■ ARTICLE ■
IV. Questions en litige

[39] Hapag-Lloyd soutient que nous devons nous pencher sur les trois questions suivantes : 1) les intimées ont-elles prouvé que le droit allemand diffère du droit canadien? 2) dans la négative, quel est le montant de la responsabilité de Hapag-Lloyd aux termes du droit canadien? 3) notre Cour doit-elle examiner les conclusions du juge concernant le droit allemand selon la norme de la décision correcte ou selon la norme de la décision raisonnable?

[40] De leur côté, les intimées formulent les questions de la façon suivante : quelle est la norme de contrôle applicable en l’espèce et le juge a-t-il commis une erreur en concluant, d’après le droit allemand, que la perte était survenue durant le segment routier du transport multimodal?

[41] Il n’est pas nécessaire que je reformule ces questions, et je traiterai de chacune d’elles dans mon analyse.

V. Analyse

A. Norme de contrôle

[42] Il ne fait aucun doute que les normes applicables en l’espèce sont celles énoncées par la Cour suprême du Canada dans l’arrêt Housen c. Nikolaisen, 2002 CSC 33, [2002] 2 R.C.S. 235 [Housen], où la Cour a indiqué que les questions de droit sont assujetties à la norme de la décision correcte, alors que les questions de droit et de fait sont assujetties à la norme de l’erreur manifeste et dominante, sauf en présence d’une question de droit isolable.

B. Est-ce le droit canadien ou le droit allemand qui s’applique?

[43] Je me pencherai d’abord sur l’argument de Hapag-Lloyd, selon lequel la preuve a été faite que le droit allemand est identique au droit canadien, ou du moins que la preuve n’a pas été faite qu’il diffère du droit canadien, et que le droit canadien devrait donc s’appliquer. Plus précisément, invoquant l’arrêt ITO-Int’l Terminal Operators c. Miida Electronics de la Cour suprême du Canada, [1986] 1 R.C.S. 752, 1986 CanLII 91 (CSC), Hapag-Lloyd soutient que la perte des trois conteneurs, survenue alors que la cargaison se trouvait au terminal maritime d’Anvers, est attribuable au segment océanique du transport multimodal et est donc assujettie à la limite de responsabilité la plus basse, soit de 2 DTS par kg.

[44] Je ne peux souscrire à l’argument de Hapag-Lloyd et je conclus que la preuve du droit allemand applicable a été faite, et que c’est le droit qui s’applique en l’espèce.

■ TRAVAIL À RÉALISER ■
Recopiez sans modification le passage de l'article qui commence à « IV. Questions en » et se termine à « dans mon analyse. ».

■ EXTRAIT SOURCE ■

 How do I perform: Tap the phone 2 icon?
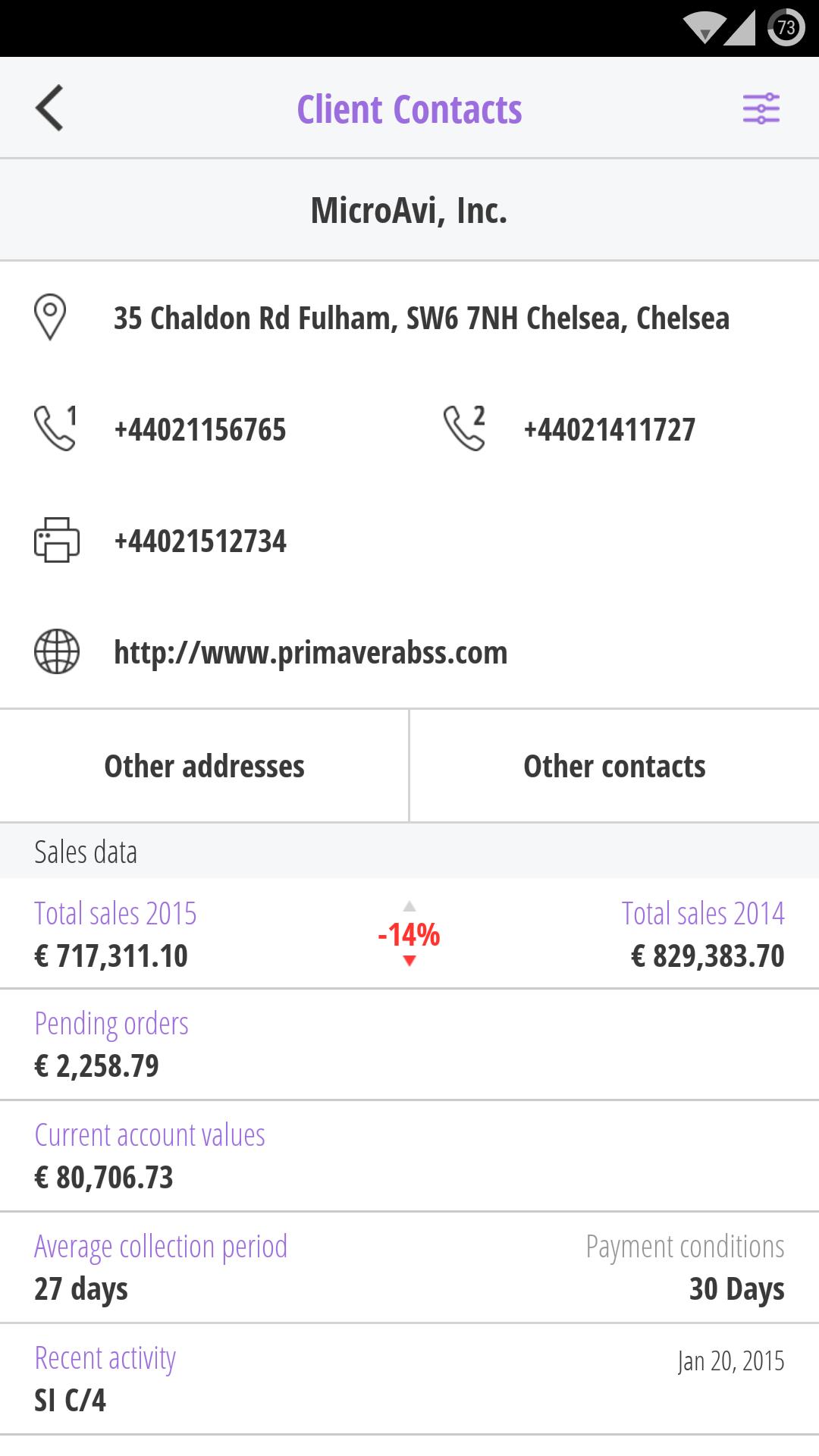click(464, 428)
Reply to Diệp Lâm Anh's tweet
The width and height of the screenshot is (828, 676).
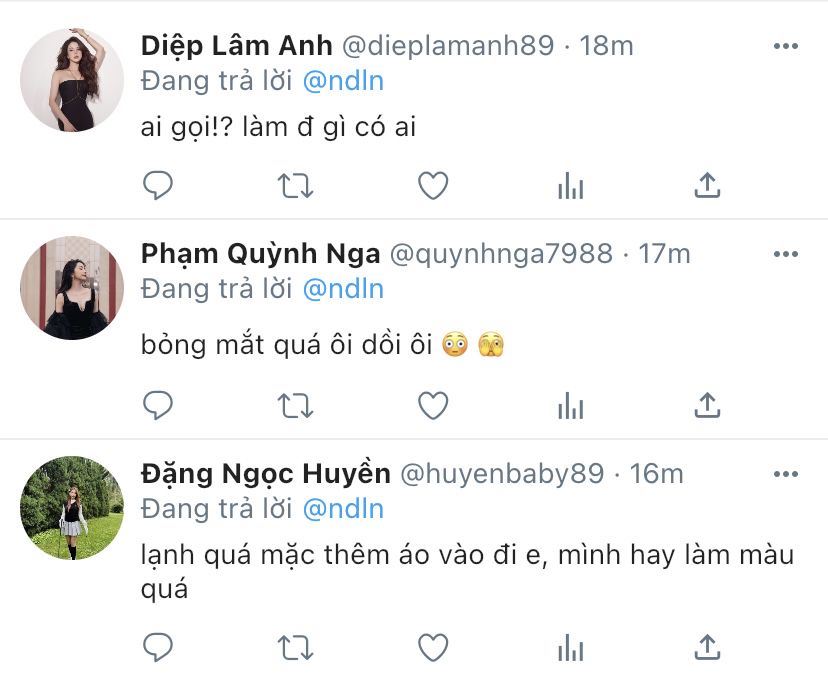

■ RÉSULTAT ■
IV. Questions en litige

[39] Hapag-Lloyd soutient que nous devons nous pencher sur les trois questions suivantes : 1) les intimées ont-elles prouvé que le droit allemand diffère du droit canadien? 2) dans la négative, quel est le montant de la responsabilité de Hapag-Lloyd aux termes du droit canadien? 3) notre Cour doit-elle examiner les conclusions du juge concernant le droit allemand selon la norme de la décision correcte ou selon la norme de la décision raisonnable?

[40] De leur côté, les intimées formulent les questions de la façon suivante : quelle est la norme de contrôle applicable en l’espèce et le juge a-t-il commis une erreur en concluant, d’après le droit allemand, que la perte était survenue durant le segment routier du transport multimodal?

[41] Il n’est pas nécessaire que je reformule ces questions, et je traiterai de chacune d’elles dans mon analyse.